Thanks for considering this. If you're curious, this is the compatibility layer I've written for changepoint in tidychangepoint. So I have already have my workaround. But as per Hadley's advice, I'm trying to push the logLik.cpt() method into changepoint rather than overwriting it (bad manners!) in tidychangepoint! :)

rkillick commented 5 months ago

I'm open to changing this functionality, especially for logLik() as it is bad practice.

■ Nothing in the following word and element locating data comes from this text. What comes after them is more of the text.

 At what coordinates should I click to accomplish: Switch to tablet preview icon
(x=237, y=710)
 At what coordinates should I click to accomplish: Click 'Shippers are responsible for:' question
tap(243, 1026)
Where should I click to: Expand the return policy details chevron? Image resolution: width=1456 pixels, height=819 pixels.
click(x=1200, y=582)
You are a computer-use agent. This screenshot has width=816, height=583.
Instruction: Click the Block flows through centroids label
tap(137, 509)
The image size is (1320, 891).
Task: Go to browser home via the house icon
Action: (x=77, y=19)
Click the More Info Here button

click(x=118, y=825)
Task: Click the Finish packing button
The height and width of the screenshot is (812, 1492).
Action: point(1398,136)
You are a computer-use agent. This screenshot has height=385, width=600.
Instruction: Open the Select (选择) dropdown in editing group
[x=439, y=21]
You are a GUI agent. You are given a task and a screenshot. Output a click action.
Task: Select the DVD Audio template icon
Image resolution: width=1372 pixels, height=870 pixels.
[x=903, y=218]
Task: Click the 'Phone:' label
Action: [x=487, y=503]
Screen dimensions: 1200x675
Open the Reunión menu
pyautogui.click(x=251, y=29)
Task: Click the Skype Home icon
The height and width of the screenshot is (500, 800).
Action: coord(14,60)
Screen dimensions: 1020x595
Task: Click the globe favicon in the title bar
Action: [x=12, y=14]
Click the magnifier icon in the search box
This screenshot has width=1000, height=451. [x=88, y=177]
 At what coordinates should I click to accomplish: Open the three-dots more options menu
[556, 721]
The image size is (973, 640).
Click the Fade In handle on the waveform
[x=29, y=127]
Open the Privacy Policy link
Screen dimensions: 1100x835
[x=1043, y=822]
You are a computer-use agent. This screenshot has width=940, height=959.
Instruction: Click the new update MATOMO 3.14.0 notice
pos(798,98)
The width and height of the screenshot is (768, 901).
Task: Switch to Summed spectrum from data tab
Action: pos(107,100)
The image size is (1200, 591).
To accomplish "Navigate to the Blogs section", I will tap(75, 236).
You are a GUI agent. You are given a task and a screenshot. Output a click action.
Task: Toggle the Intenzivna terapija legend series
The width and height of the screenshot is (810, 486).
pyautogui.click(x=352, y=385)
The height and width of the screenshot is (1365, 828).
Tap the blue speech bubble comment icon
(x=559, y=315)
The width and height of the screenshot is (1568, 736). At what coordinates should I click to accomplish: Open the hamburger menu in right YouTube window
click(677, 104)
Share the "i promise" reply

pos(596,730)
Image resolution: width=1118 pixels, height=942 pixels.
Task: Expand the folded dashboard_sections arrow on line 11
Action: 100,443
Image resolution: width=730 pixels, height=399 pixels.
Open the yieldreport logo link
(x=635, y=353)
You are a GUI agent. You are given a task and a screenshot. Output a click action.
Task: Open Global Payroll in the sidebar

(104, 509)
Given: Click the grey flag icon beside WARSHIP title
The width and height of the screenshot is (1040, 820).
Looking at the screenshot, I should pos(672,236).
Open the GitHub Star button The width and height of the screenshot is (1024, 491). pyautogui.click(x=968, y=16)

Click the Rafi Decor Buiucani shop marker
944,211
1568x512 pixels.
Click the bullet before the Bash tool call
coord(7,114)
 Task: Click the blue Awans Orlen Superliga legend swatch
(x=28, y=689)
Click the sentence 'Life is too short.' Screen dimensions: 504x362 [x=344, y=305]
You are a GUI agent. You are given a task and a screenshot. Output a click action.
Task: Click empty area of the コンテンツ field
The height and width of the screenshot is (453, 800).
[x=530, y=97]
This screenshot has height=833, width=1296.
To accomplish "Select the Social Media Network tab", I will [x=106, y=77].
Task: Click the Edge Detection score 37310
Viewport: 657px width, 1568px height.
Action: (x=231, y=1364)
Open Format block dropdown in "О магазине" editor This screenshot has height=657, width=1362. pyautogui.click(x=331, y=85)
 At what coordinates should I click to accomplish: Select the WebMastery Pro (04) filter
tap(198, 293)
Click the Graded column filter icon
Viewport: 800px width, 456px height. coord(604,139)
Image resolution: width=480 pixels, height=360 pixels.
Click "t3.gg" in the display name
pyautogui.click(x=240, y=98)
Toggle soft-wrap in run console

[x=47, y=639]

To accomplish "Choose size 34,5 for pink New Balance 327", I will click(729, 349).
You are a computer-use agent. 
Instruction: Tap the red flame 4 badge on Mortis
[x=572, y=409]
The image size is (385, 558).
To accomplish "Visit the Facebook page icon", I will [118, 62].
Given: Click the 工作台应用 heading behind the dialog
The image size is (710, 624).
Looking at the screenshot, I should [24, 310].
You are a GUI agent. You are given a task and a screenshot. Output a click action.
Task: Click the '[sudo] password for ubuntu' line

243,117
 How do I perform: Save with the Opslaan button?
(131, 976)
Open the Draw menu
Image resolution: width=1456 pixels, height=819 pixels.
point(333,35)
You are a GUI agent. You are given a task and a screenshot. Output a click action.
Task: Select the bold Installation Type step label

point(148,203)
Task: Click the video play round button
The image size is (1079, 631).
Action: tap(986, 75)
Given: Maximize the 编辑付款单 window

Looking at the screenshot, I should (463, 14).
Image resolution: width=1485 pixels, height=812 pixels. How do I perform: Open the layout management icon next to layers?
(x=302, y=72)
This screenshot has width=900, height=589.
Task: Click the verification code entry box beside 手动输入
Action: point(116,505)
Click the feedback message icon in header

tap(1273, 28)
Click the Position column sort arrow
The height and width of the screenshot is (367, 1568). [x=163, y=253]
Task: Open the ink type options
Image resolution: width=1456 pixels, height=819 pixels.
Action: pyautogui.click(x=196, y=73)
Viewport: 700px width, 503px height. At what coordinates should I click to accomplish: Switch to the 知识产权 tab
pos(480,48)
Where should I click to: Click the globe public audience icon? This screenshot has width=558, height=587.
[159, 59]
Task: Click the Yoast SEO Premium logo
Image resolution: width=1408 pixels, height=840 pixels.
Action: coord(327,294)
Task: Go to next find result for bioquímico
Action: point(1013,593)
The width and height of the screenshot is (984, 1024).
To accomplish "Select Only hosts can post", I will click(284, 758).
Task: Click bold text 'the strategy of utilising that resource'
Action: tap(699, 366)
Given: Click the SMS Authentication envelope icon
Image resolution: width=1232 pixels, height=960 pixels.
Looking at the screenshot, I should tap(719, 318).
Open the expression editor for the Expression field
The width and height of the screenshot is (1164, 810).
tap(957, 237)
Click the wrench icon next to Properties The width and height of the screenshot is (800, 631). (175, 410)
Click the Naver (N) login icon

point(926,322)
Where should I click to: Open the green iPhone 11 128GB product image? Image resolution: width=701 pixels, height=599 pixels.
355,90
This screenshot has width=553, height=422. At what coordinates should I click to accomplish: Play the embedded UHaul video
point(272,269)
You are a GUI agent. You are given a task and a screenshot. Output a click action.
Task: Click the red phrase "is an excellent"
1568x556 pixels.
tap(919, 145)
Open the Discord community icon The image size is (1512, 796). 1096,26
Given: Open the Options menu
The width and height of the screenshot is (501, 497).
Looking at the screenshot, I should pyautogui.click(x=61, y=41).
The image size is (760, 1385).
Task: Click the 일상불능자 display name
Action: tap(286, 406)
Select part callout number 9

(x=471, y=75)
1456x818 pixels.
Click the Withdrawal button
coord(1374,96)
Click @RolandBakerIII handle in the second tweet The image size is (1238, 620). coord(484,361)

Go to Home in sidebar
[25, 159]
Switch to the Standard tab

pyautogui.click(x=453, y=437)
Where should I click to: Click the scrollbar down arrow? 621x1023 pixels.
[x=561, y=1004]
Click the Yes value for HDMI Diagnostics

  1. This is a problem as people don't understand that when you run BIC() it isn't the optimal set. I have found, many times, that the majority of people that use the package are not stats people. They often find code to do things on the internet and replicate that code for their own data. This is great that people have access to use more complex stats methods because of this but the nuance that when they run lm() and then AIC() that is appropriate, but running cpt.*() and then BIC() isn't appropriate is lost. I enjoy trying to make code that these people can use and understand how to use easily.
  2. As I said above, happy to change the logLik and add an objective_fun() or similarly name function to deal with the penalized likelihood calculation.
  3. The name is hard because either it is a pre-set like BIC, MBIC, or it is "manual" and I don't think that makes sense as a name. Hence I've described it by the mathematical abstraction to words instead - this works for all penalty values.

As a side note, no one should ever be using AIC() with changepoint models - it asymptotically recovers too many changepoints.

beanumber commented 4 months ago

Thanks for indulging me. :)

FYI, I'm now using fitness() as a generic method to return a named vector with the value of the objective function. So it works like this:

library(tidychangepoint)
x <- segment(CET, method = "pelt")
#> method: pelt
fitness(x)
#>     MBIC 
#> 23.56658
x$segmenter
#> Class 'cpt' : Changepoint Object
#>        ~~   : S4 class containing 12 slots with names
#>               cpttype date version data.set method test.stat pen.type pen.value minseglen cpts ncpts.max param.est 
#> 
#> Created on  : Thu Jun  8 14:09:02 2023 
#> 
#> summary(.)  :
#> ----------
#> Created Using changepoint version 2.2.4 
#> Changepoint type      : Change in mean and variance 
#> Method of analysis    : PELT 
#> Test Statistic  : Normal 
#> Type of penalty       : MBIC with value, 23.56658 
#> Minimum Segment Length : 2 
#> Maximum no. of cpts   : Inf 
#> Changepoint Locations : 55 57 309 311 330

Created on 2024-04-23 with reprex v2.1.0

beanumber commented 4 months ago

Oh, but also, I just realized my computation is wrong, because fitness() should return the value of the objective function, not just the penalty!